# Eclipse Palette JSF wird nicht angezeigt



## malt1981 (4. Feb 2019)

Ich nutze Eclipse 2018.12 und möchte mich in JavaServerFaces einarbeiten. Hierfür arbeite ich mich zum einen durch ein Buch, zum anderen bemühe ich natürlich google ausgiebig. Nun ist es so, dass alle Tutorials beschreiben, dass in Eclipse eine Palette mit mehreren Ordnern vorhanden ist, unter anderem einen Reiter mit JSF-Tags. Bei mir habe ich in der Palette ausschließlich HTML. Im Internet finde ich keine Hilfe. Ich würde mich freuen, wenn mir hier jemand einen Tipp geben kann. Generell habe ich ein dynamisches WebProject erzeugt.

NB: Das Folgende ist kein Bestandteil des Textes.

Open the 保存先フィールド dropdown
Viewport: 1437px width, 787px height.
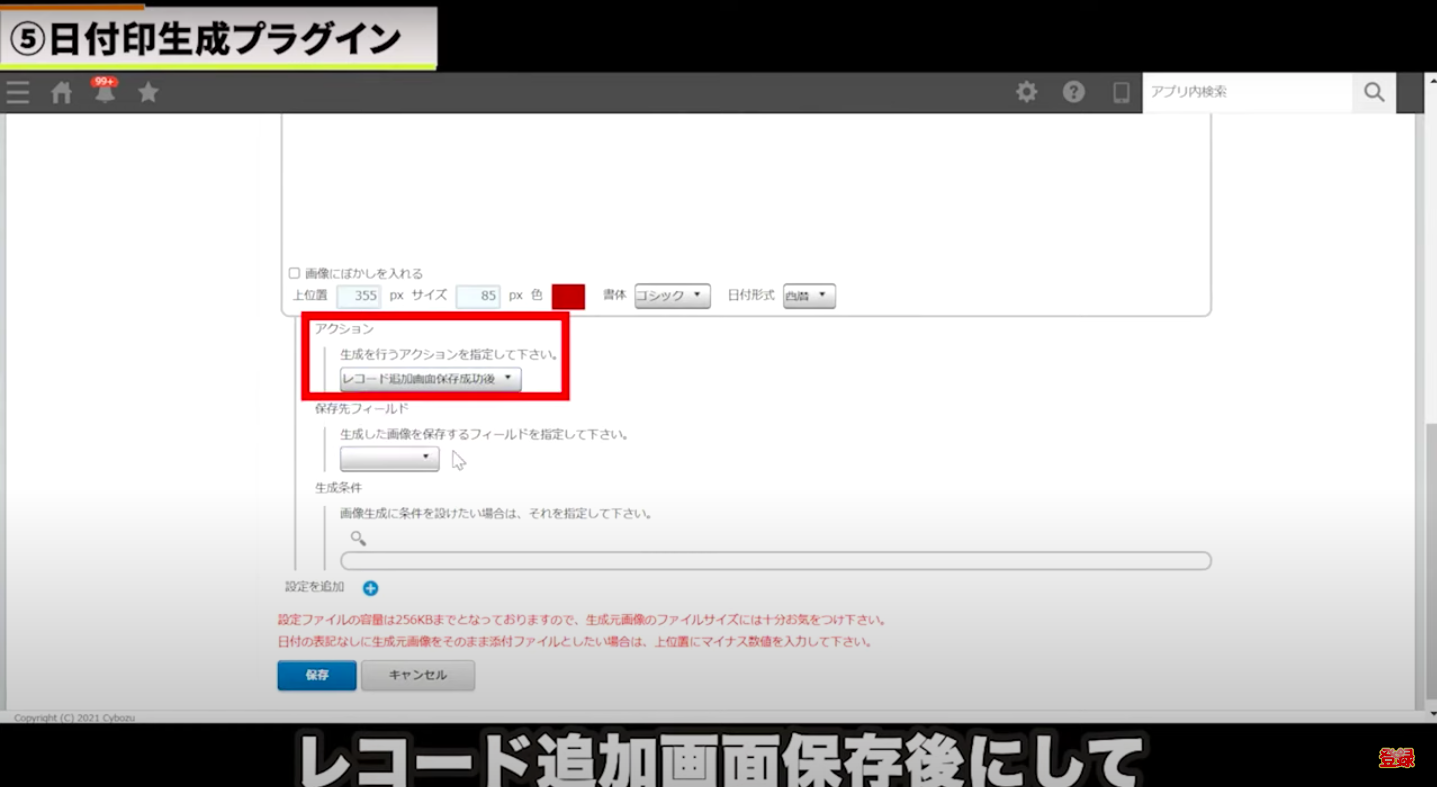click(x=389, y=458)
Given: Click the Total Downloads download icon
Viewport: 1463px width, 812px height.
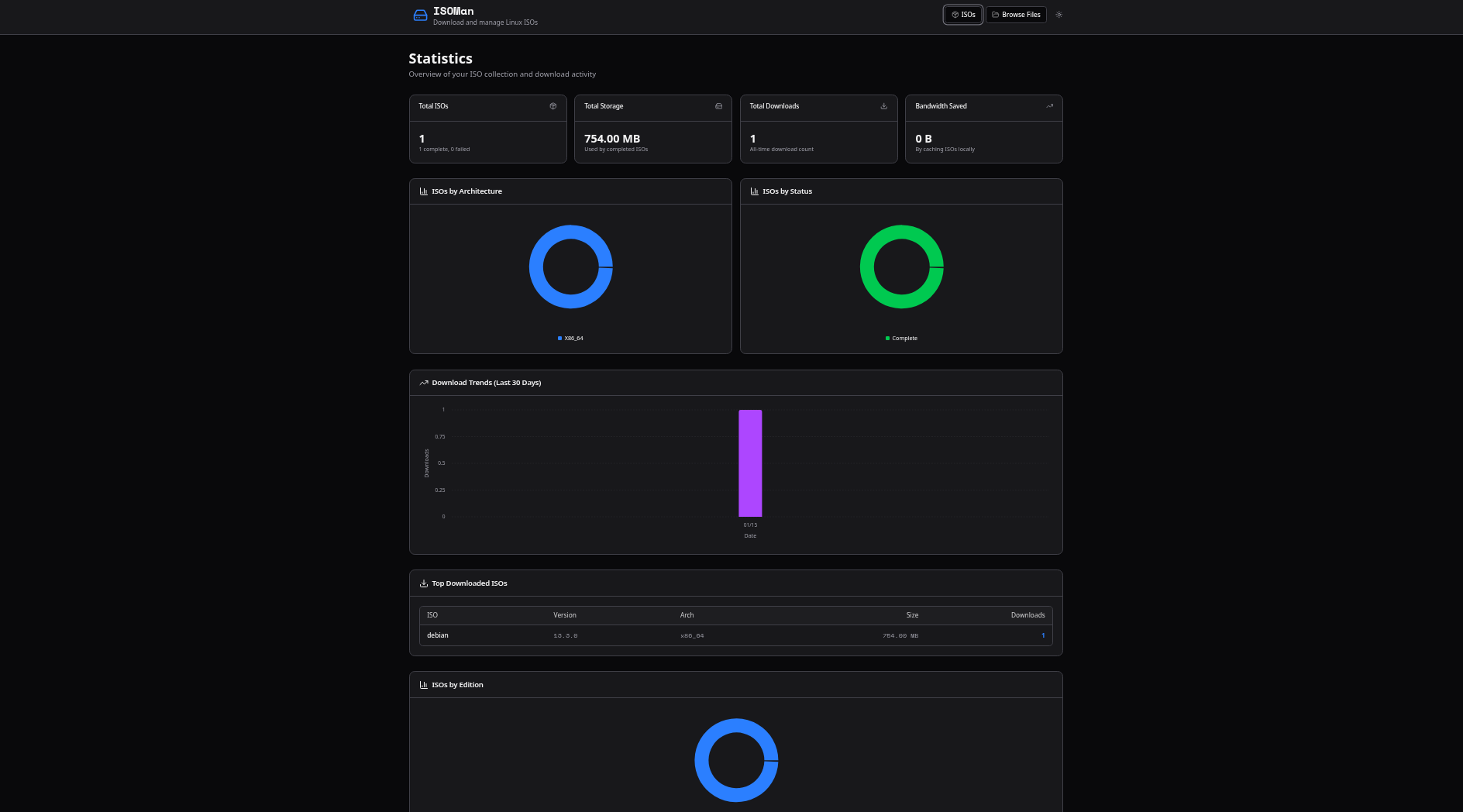Looking at the screenshot, I should pos(883,106).
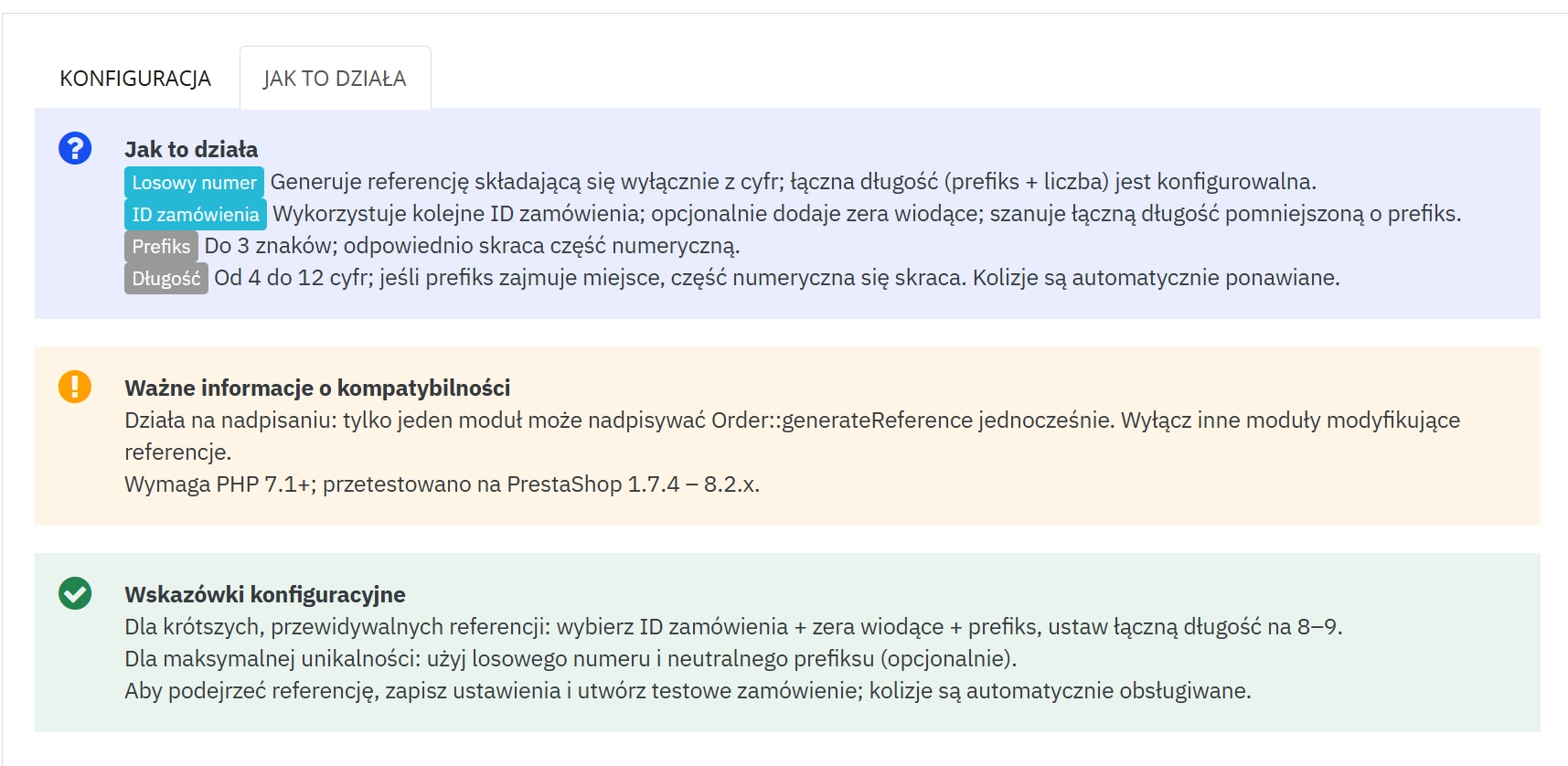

JSF 2.3 (User Library jsf2.3, da die in Glassfish enthaltene Library nicht funktionierte !?!) Ich hoffe der Screenshot hilft, recht weit bin ich mit dem Code noch nicht - wie gesagt, arbeite mich gerade ein.


----------



## malt1981 (5. Feb 2019)

Sorry, ich habe da wohl was falsch verstanden. Ich nutzte "new HTML-File" und dann die Einstellung JSF-Page. Ich dachte da sollte ich die JSF Palette bekommen. Anscheinend ist dem nicht so. Erzeuge ich eine neue JSP- File,  ist die Palette da. Ich habe wohl noch einen weiten Weg vor mir


----------